# PeerGuardian problems??



## ALZAMAC (Dec 24, 2005)

Hey folks!!

i have recently installed zone alarm firewall on my system although it takes a bit of getting used to it does the job.A friend also recommend that i use Peerguardian but i find this a complete nightmare and most of the time i have to disable it to access the web.
Can anyone tell me if i actually need peerguardian or is zone alarm sufficient??
Also if anyone knows how to work P/g effectively can you please give me some pointers??

Thanks!!!


----------



## johnwill (Sep 26, 2002)

This is the first time I've ever heard of Peerguardian, and I can assure you that you don't need it. I'd lose it. I've managed to work for years without it, so it can't be that important.

I see it's a P2P product, which is something that we don't support here in any case.


----------



## ALZAMAC (Dec 24, 2005)

Thanks John, pardon my ignorance but what is p2p??


----------



## johnwill (Sep 26, 2002)

Peer-to-Peer file sharing.


----------



## tgo (Jul 5, 2005)

PeerGuardian used to be very good for blocking connections from fake file sites and other agencies when using p2p but after the server was compromised a few months ago and the installers backdoored there has been no updates or support.

Zone Alarm is a full firewall while pg just blocks connection from certain agencies so ZA is a much better choice for what you want.


----------

[Dataset rows]
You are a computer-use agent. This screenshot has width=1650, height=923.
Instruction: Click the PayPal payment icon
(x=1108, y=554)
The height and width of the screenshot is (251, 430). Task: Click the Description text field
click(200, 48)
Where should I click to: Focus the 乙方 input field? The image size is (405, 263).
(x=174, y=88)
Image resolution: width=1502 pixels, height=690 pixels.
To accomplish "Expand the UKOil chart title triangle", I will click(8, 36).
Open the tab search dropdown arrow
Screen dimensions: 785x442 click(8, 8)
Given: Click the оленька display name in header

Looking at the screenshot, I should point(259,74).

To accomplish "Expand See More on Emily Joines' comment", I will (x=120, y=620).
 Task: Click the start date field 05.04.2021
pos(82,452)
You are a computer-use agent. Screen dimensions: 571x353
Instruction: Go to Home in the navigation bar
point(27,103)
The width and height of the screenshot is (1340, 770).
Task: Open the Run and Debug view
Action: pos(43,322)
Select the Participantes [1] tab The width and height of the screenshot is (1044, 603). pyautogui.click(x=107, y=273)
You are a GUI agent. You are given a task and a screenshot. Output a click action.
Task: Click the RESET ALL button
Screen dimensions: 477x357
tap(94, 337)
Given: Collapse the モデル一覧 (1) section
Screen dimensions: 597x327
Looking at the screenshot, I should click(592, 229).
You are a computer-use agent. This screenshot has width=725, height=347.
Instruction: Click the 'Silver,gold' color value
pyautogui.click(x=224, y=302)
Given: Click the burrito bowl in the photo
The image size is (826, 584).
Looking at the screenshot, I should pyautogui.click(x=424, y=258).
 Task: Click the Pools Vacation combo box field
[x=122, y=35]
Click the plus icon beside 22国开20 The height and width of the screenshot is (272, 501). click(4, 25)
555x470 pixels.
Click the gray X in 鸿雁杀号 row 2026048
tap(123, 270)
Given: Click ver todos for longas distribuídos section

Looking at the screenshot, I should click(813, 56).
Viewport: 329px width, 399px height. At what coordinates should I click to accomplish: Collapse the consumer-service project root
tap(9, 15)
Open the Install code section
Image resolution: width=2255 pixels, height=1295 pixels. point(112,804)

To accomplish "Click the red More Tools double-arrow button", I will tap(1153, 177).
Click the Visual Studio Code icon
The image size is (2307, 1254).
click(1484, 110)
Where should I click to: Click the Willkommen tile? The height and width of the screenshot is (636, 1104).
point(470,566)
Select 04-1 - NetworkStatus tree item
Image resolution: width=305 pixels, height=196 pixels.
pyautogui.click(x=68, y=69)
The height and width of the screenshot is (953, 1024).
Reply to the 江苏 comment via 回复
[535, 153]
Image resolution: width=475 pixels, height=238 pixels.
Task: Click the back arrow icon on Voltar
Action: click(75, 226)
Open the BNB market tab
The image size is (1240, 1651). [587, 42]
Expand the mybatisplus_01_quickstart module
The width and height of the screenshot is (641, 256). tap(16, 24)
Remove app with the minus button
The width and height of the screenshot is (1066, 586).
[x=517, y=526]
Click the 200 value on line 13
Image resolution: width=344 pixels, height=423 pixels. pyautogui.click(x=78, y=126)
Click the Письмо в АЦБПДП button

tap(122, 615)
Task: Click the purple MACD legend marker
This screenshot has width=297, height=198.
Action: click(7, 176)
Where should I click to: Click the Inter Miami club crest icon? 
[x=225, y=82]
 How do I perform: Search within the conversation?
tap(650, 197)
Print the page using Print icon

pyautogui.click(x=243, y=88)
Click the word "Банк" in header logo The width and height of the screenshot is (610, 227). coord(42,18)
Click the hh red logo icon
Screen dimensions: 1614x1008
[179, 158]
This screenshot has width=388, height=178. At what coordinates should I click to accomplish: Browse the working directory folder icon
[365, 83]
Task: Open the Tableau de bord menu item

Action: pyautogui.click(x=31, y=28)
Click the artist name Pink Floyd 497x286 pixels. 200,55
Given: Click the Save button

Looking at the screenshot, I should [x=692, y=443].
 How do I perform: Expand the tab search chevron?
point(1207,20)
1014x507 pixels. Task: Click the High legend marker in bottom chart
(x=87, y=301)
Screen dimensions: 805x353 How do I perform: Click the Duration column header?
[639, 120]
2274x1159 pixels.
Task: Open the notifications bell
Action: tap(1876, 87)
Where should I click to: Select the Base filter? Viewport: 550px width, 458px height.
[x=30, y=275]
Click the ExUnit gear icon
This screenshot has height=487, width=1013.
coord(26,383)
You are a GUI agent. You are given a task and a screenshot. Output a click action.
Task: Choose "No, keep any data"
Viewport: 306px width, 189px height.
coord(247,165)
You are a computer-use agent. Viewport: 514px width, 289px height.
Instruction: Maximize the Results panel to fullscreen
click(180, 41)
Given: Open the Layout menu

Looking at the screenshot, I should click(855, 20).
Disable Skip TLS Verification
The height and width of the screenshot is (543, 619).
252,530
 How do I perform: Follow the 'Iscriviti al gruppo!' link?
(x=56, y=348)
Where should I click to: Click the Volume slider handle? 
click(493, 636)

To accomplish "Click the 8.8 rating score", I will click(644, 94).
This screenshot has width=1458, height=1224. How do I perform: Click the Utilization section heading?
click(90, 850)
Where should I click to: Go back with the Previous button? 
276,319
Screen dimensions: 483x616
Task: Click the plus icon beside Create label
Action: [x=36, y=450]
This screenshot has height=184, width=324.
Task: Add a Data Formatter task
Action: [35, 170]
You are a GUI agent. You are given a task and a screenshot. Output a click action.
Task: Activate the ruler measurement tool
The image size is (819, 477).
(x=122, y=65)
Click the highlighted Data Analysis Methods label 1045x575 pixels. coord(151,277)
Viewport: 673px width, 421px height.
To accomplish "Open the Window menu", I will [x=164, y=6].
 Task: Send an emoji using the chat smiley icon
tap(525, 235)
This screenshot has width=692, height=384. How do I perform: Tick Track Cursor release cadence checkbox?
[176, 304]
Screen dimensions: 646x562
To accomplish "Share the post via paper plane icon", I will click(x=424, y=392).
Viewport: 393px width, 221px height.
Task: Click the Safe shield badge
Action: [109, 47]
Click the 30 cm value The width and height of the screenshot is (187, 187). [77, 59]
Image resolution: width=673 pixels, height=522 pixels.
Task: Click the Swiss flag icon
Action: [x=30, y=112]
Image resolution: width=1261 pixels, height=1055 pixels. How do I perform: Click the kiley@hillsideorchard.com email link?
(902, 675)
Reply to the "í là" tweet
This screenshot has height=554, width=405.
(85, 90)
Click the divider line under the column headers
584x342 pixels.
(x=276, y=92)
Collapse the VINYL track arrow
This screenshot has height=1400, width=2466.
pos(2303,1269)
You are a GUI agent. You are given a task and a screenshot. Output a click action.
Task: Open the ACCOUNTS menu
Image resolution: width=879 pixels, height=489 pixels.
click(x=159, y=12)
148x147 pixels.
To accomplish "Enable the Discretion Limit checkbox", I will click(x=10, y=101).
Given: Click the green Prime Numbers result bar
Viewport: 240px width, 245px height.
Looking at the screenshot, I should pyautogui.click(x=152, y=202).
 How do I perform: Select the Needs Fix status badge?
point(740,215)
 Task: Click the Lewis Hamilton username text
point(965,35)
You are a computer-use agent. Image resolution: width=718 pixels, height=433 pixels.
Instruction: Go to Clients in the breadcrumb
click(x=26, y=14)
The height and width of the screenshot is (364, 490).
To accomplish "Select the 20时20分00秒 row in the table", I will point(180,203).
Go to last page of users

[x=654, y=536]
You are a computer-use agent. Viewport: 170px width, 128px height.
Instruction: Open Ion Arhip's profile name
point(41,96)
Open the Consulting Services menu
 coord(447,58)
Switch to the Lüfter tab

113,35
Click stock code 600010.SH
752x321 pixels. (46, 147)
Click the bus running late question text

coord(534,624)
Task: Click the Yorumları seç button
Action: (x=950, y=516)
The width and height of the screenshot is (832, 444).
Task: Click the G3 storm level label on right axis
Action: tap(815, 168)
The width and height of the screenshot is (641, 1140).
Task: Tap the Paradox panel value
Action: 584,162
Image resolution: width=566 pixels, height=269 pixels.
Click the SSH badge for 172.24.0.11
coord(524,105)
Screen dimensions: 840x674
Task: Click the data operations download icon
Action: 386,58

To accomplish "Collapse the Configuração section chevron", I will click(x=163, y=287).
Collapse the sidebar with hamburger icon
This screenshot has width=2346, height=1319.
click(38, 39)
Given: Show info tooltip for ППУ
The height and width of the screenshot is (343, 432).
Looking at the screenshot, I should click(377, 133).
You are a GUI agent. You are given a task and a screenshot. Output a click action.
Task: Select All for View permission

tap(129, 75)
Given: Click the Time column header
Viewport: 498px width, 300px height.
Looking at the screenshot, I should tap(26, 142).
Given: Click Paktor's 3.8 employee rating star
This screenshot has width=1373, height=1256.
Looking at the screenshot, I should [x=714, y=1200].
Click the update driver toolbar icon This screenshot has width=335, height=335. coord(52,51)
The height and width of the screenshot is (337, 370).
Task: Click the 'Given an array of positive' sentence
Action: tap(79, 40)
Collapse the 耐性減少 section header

### [Exercise aim]
Set down, word for word, the part of the PeerGuardian thread starting with "This is the" and going on through "be that important.".

### [Final result]
This is the first time I've ever heard of Peerguardian, and I can assure you that you don't need it. I'd lose it. I've managed to work for years without it, so it can't be that important.